**What to work on**
Starting at the line that contains "You are a computer-use" and ending at the line that contains "This screenshot has width=800, height=442.", the lines below are to be given again exactly, with nothing added.

(Data for this exercise)

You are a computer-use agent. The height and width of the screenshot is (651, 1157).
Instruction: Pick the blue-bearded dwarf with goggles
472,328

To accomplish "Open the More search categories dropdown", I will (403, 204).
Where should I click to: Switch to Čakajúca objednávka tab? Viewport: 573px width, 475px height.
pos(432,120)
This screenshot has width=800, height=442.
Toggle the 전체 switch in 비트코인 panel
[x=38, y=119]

(End Data for this exercise)
(Data for this exercise)

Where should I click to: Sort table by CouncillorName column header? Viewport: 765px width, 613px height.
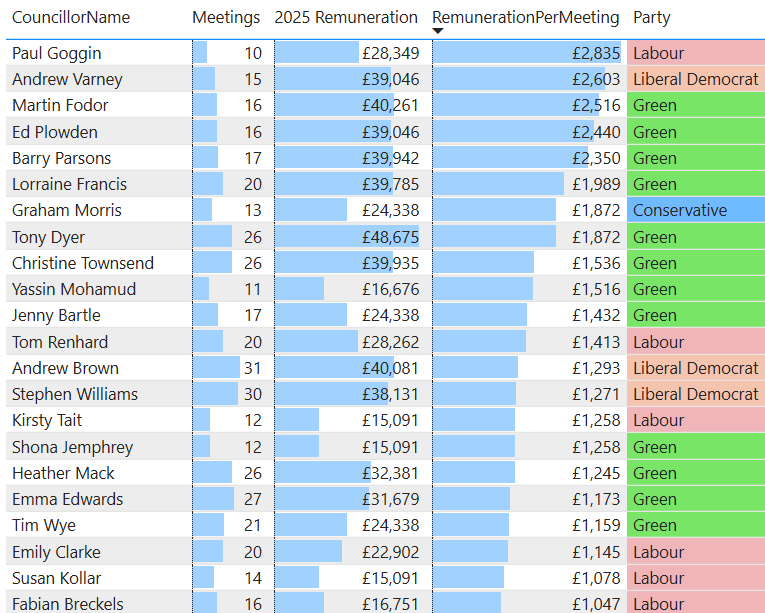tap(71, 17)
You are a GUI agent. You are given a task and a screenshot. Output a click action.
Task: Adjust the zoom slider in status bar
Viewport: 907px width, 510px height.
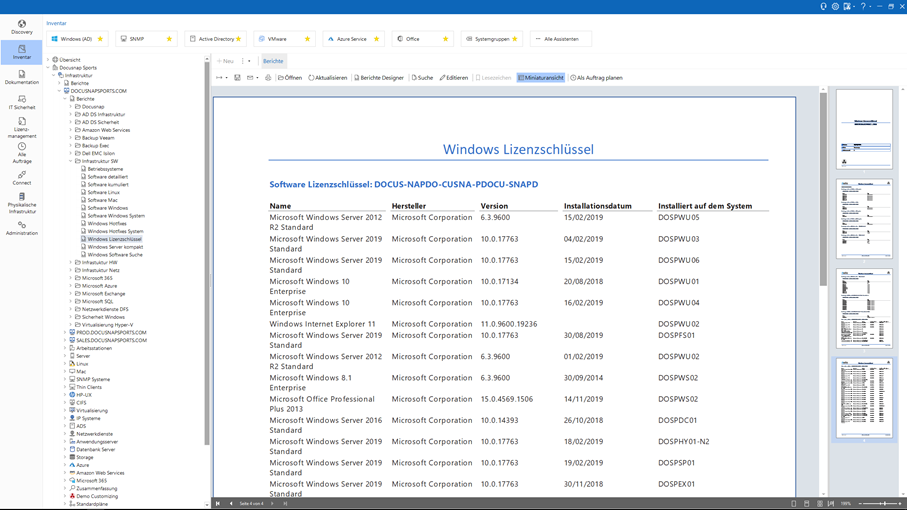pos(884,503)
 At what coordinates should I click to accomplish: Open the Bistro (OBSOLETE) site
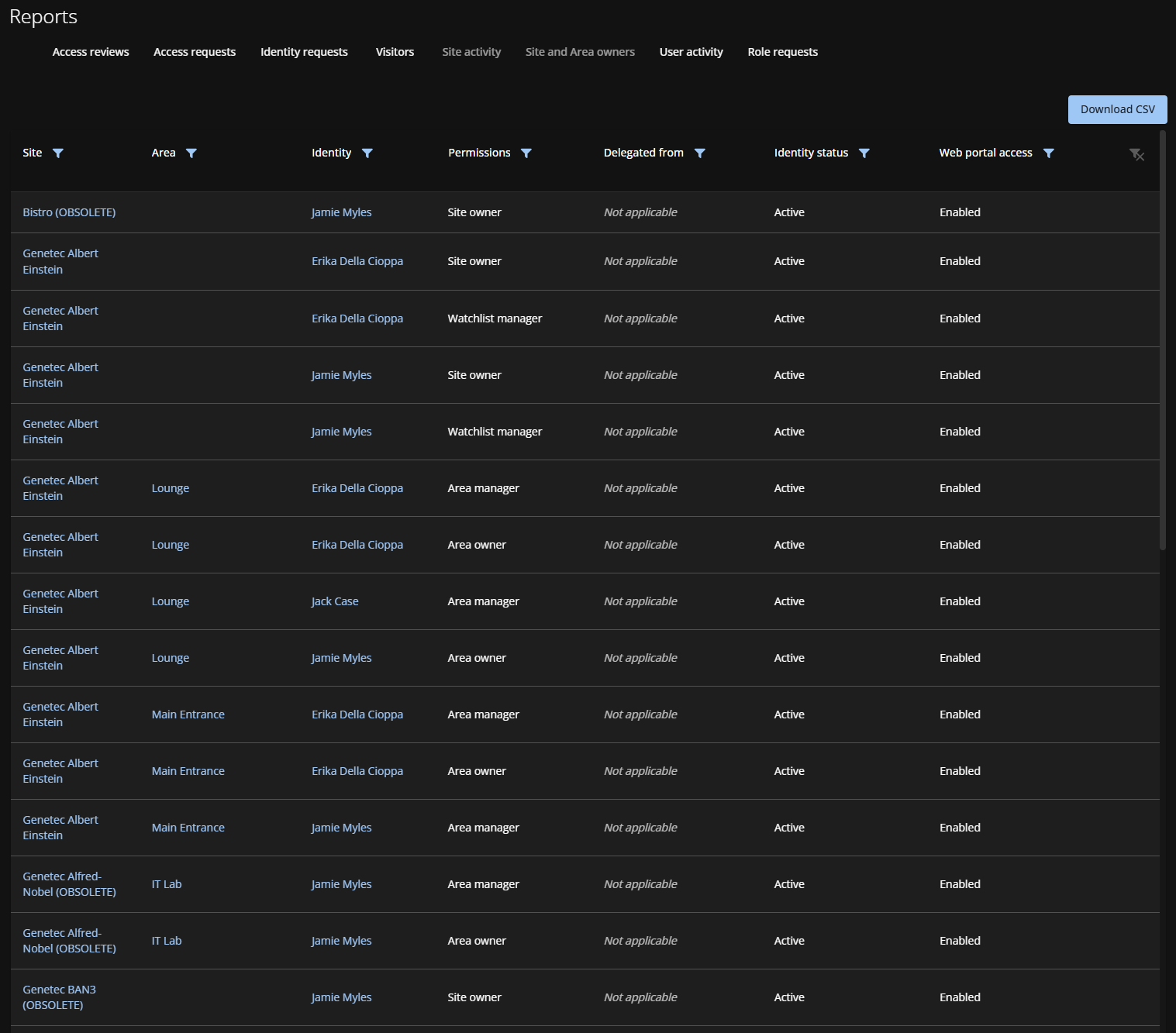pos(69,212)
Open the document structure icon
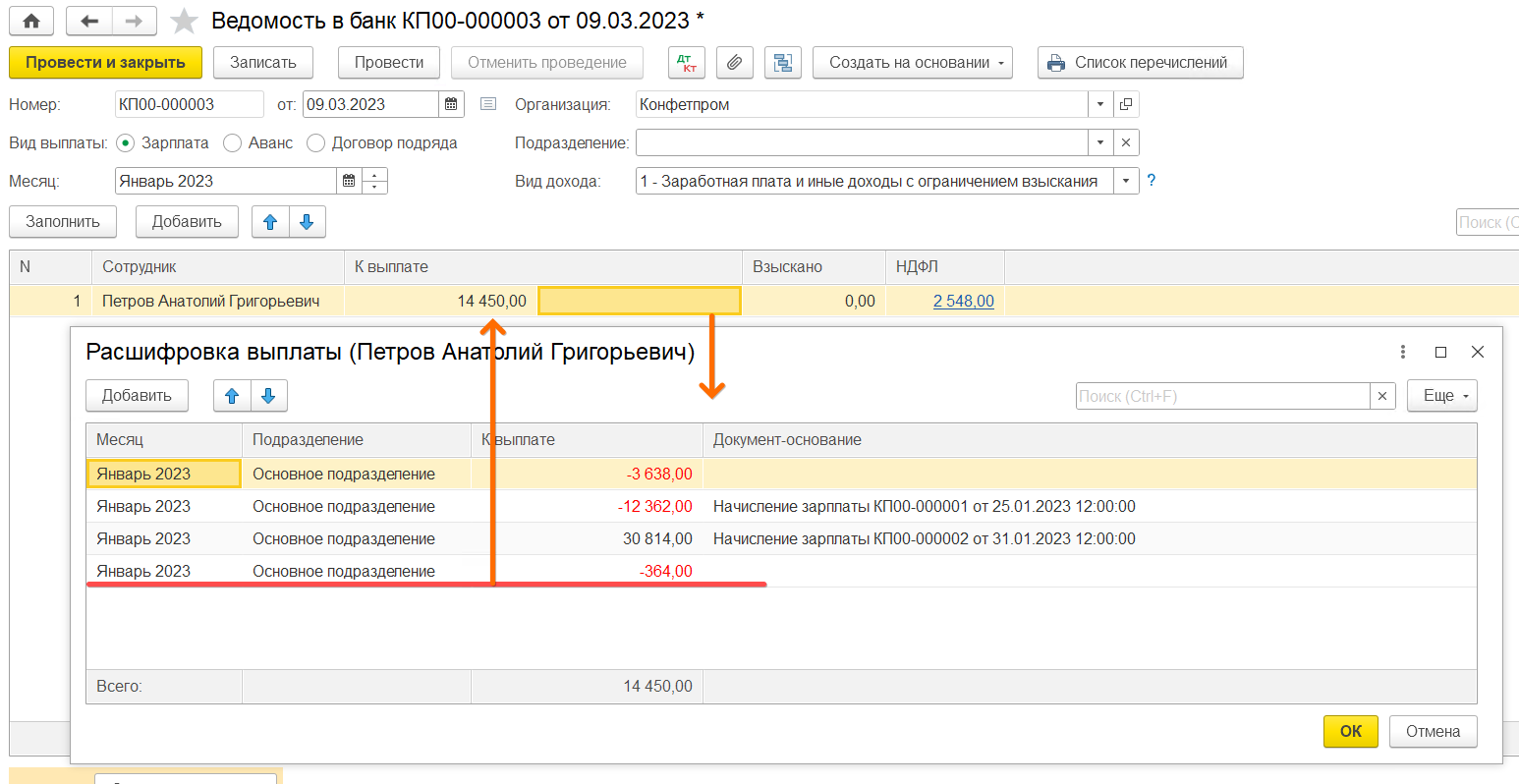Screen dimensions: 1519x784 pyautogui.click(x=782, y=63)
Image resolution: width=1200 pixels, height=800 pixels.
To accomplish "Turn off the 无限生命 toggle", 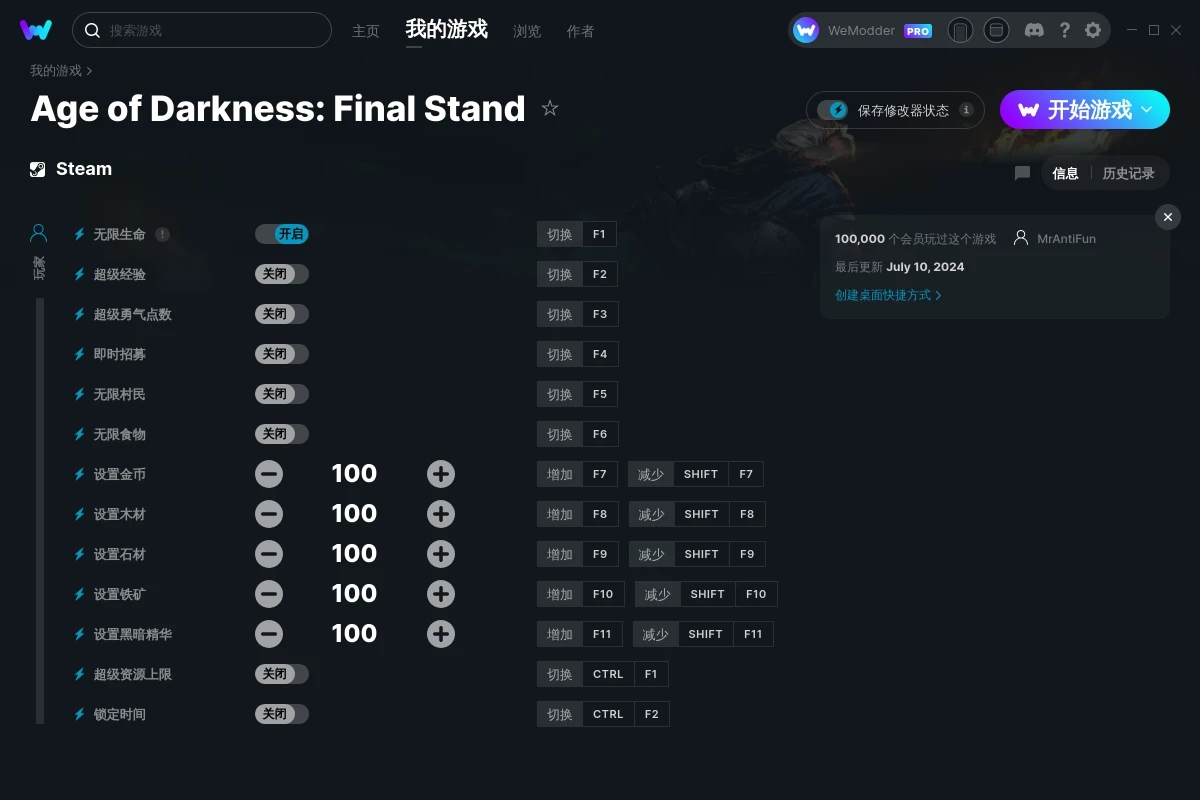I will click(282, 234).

(End Data for this exercise)

**Expected output**
You are a computer-use agent. The height and width of the screenshot is (651, 1157).
Instruction: Pick the blue-bearded dwarf with goggles
472,328

To accomplish "Open the More search categories dropdown", I will (403, 204).
Where should I click to: Switch to Čakajúca objednávka tab? Viewport: 573px width, 475px height.
pos(432,120)
This screenshot has width=800, height=442.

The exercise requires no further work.